[Materials provided]:
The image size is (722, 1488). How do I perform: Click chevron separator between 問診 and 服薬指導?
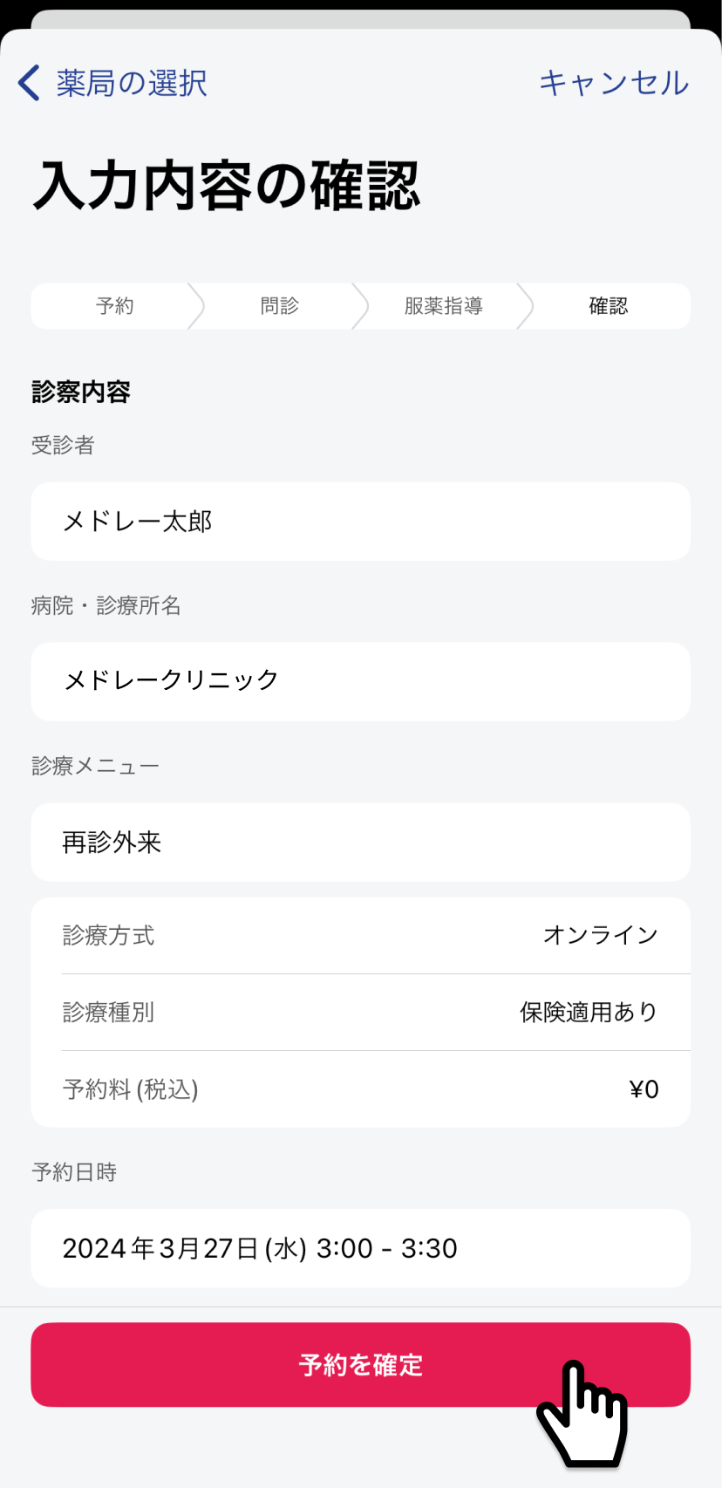pyautogui.click(x=360, y=306)
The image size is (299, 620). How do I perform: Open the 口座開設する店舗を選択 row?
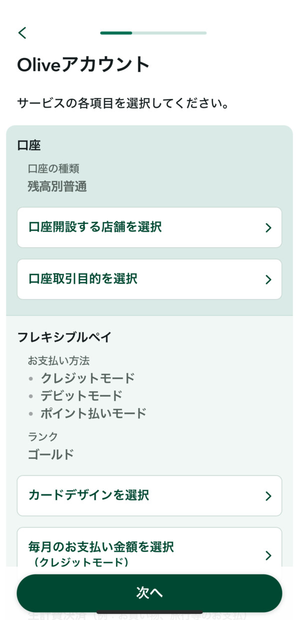coord(149,228)
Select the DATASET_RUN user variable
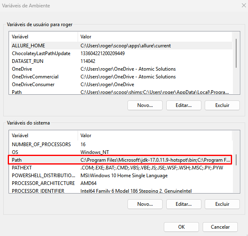This screenshot has width=248, height=236. (122, 61)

[What you need to do]:
Output an exact copy of the material, with the pictures removed.

[Reply to the exercise]:
The image size is (722, 1488). How do I perform: Click chevron separator between 問診 and 服薬指導?
pyautogui.click(x=360, y=306)
The image size is (299, 620). How do I perform: Open the 口座開設する店舗を選択 row?
coord(149,228)
Select the DATASET_RUN user variable
This screenshot has width=248, height=236. (122, 61)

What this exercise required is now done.